IgA Vasculitis

, David G. I. Scott2 and Chetan Mukhtyar2



(1)
Department of Rheumatology, Ipswich Hospital NHS Trust, Ipswich, UK

(2)
Department of Rheumatology, Norfolk and Norwich University Hospital, Norwich, UK

 




12.1 Introduction


Schönlein and Henoch independently described a syndrome in children comprising joint pains, purpuric cutaneous lesions, abdominal colic, and malaena. Schönlein’s description preceded the one by Henoch by about 40 years, and therefore, it is historically more accurate to term the syndrome Schönlein–Henoch purpura. William Heberden wrote about a child with arthralgia, edema, abdominal pain, vomiting, malaena, and purpura over the legs in 1801, 36 years prior to Schönlein. The eponym Henoch-Schönlein Purpura was abandoned in 2012, in favour of ‘IgA vasculitis’.

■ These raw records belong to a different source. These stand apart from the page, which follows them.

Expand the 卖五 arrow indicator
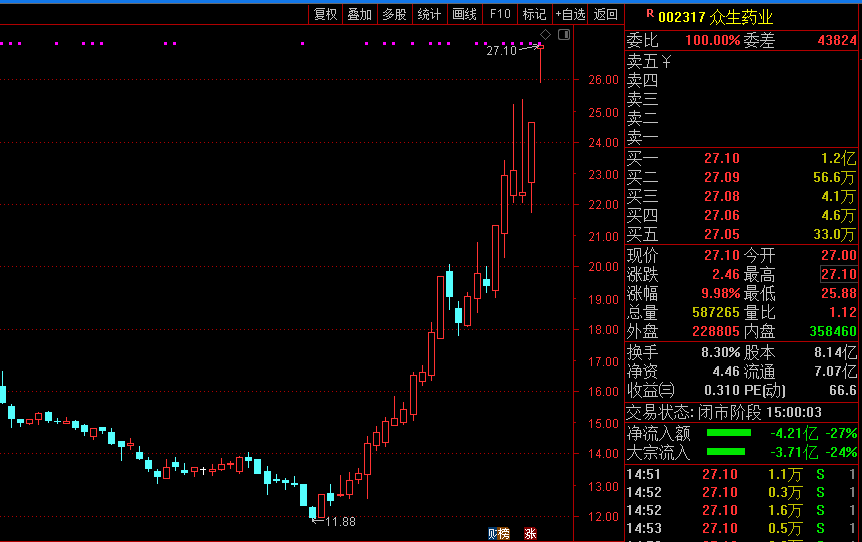This screenshot has height=542, width=862. coord(665,62)
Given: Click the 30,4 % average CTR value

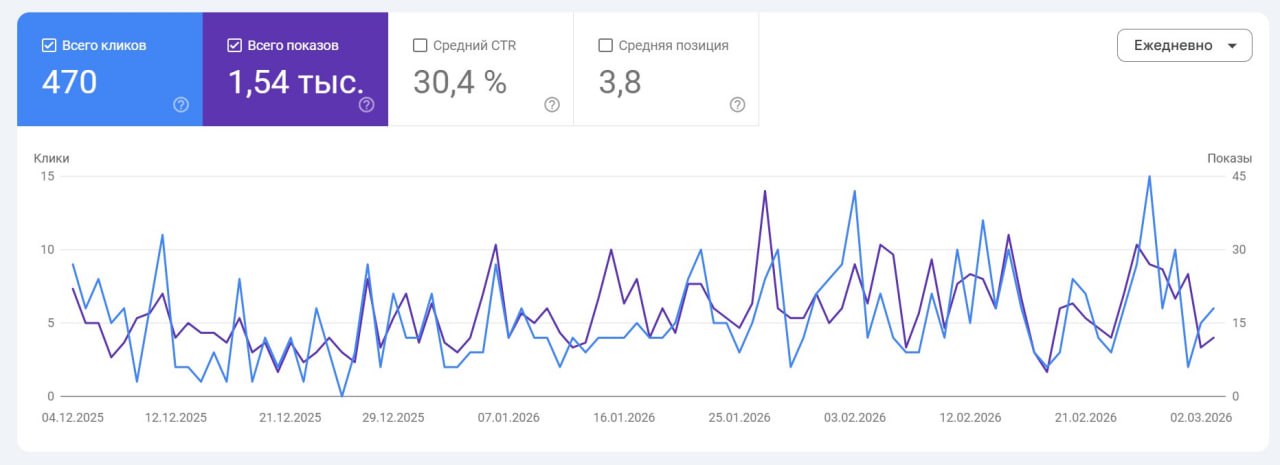Looking at the screenshot, I should (x=460, y=83).
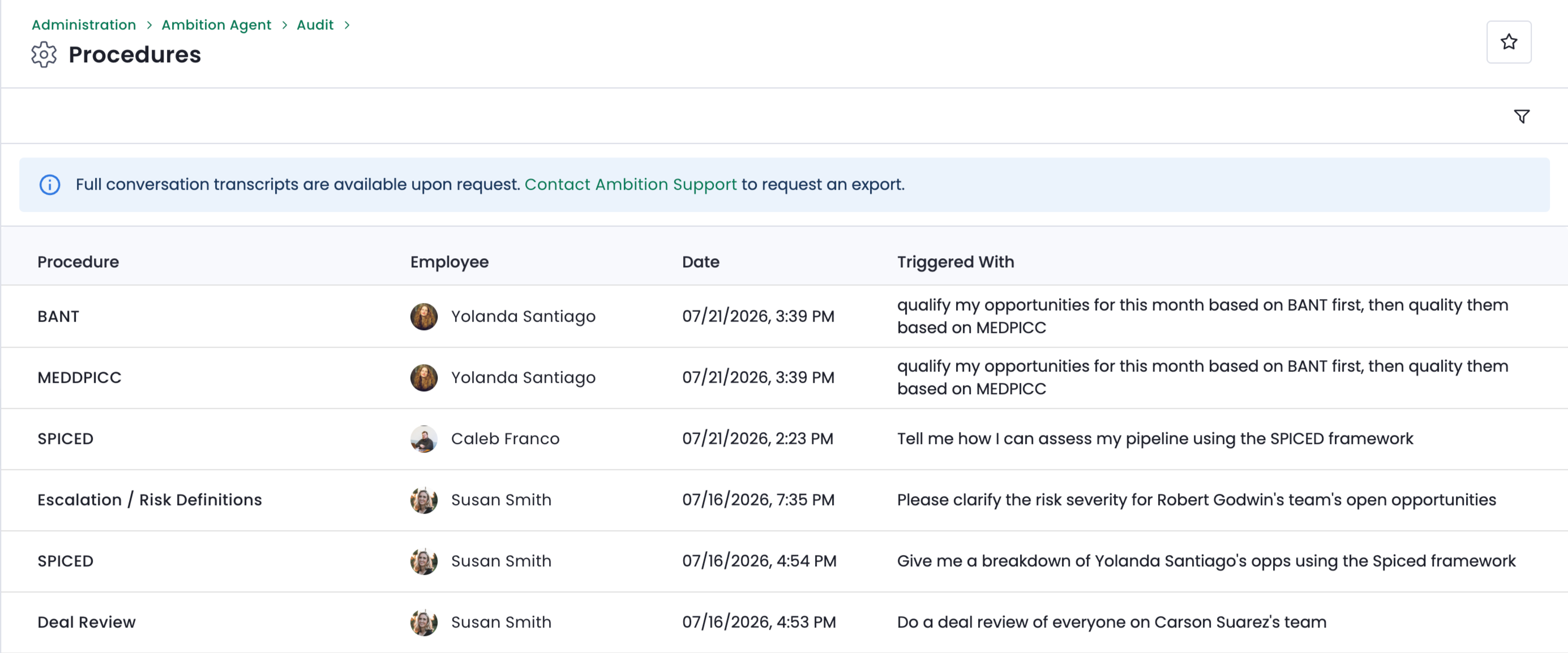This screenshot has width=1568, height=653.
Task: Click Susan Smith's avatar in Deal Review row
Action: [423, 622]
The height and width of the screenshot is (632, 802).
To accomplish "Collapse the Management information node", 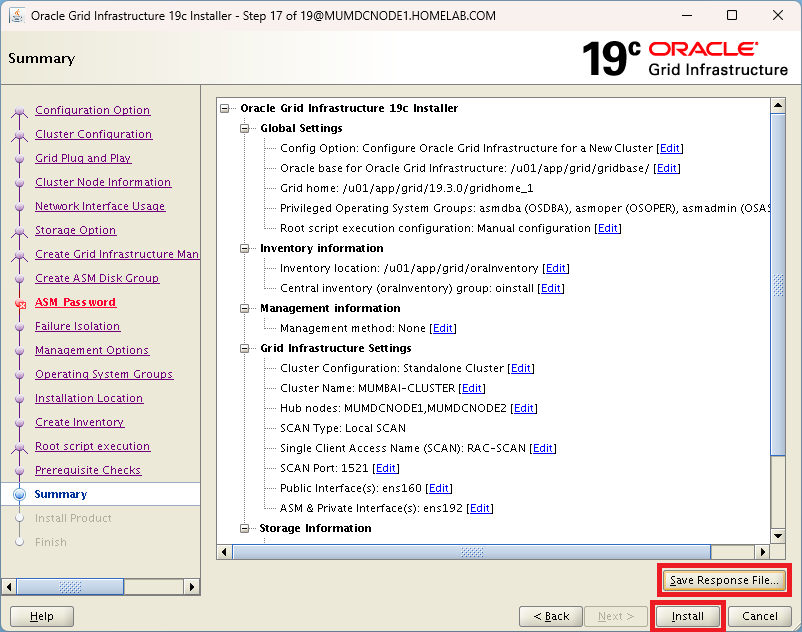I will [246, 308].
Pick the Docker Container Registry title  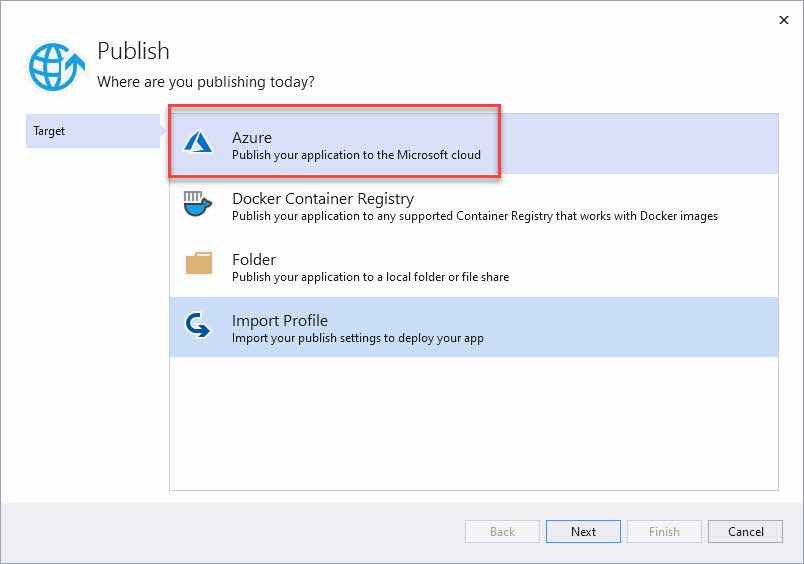322,199
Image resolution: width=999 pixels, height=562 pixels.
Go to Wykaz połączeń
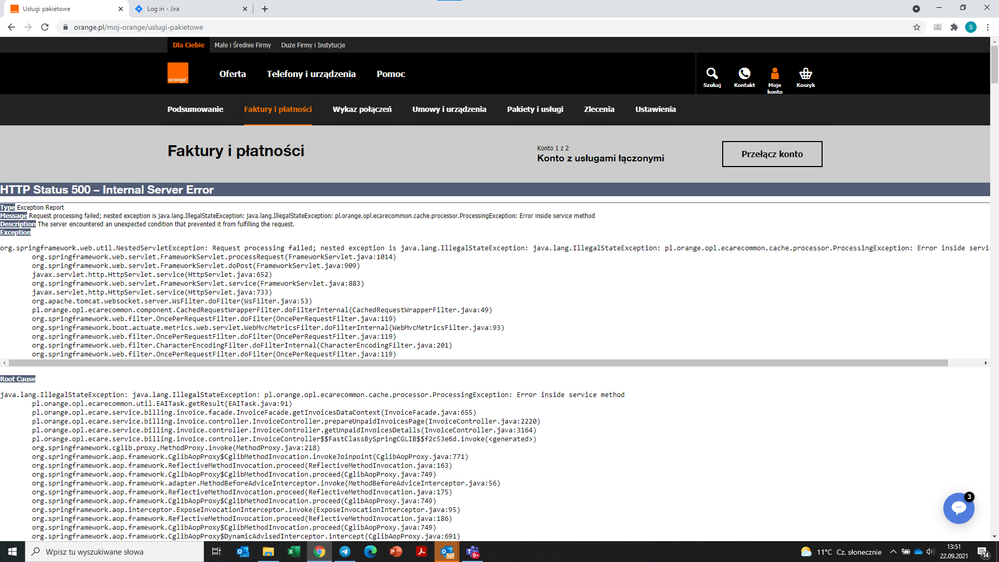[362, 109]
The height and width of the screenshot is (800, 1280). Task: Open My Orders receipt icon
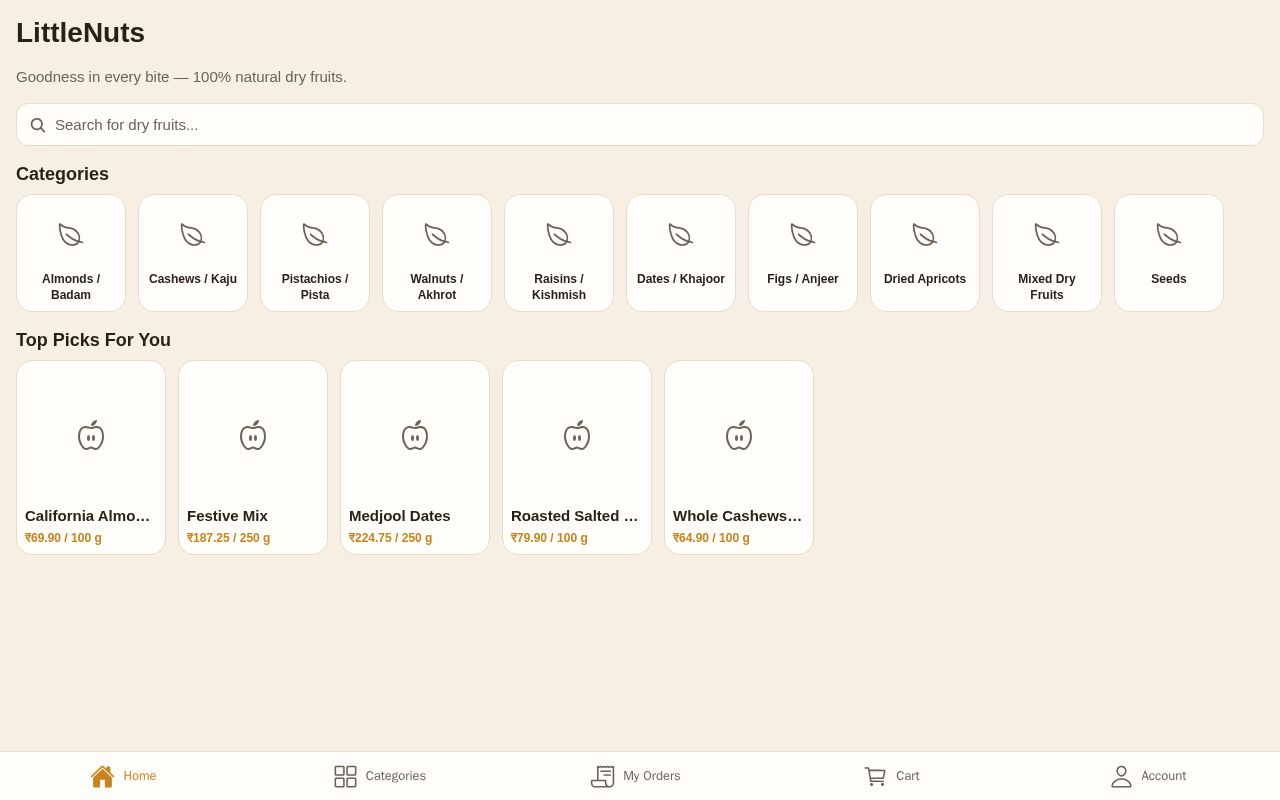(603, 776)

12.2 Definition and Classification


The Chapel Hill Consensus Conference on the nomenclature of systemic vasculitis defined IgA vasculitis as “Vasculitis, with IgA1-dominant immune deposits, affecting small vessels (predominantly capillaries, venules, or arterioles). Often involves skin and gastrointestinal tract, and frequently causes arthritis. Glomerulonephritis indistinguishable from IgA nephropathy may occur” [1].

The ACR (1990) classification criteria (Table 12.1) have been widely used in clinical studies, but have relatively poor sensitivity (87.1 %) and specificity (87.7 %) [2]. These criteria have recently been finalized for use in children by the European League Against Rheumatism, the Paediatric Rheumatology International Trials Organisation and the European Pediatric Rheumatology Society (Table 12.2) [3]. There are no validated diagnostic criteria.


Table 12.1
ACR classification criteria for IgA vasculitis (Henoch–Schönlein purpura)





















Palpable purpura

 Slightly elevated purpuric rash over one or more areas of the skin not related to thrombocytopaenia

Bowel angina

 Diffuse abdominal pain worse after meals, or bowel ischemia, usually bloody diarrhea

Age at onset <20 years

 Development of first symptoms at age 20 years or less

Wall granulocytes on biopsy

 Histological changes showing granulocytes in the walls of arteries or venules


From Mills et al. [2], with permission from John Wiley and Sons

Note that for purposes of classification, a patient shall be said to have IgA vasculitis if at least two of these four criteria are present



Table 12.2
EULAR/PRINTO/PReS classification criteria for childhood IgA vasculitis















Palpable purpura or petechiae (mandatory criterion) with lower limb predominance in the presence of at least one of the following four features:

 Diffused abdominal pain

 Any biopsy showing predominant IgA deposition

 Arthritisa or arthralgia

 Renal involvement (any hematuria and/or proteinuria)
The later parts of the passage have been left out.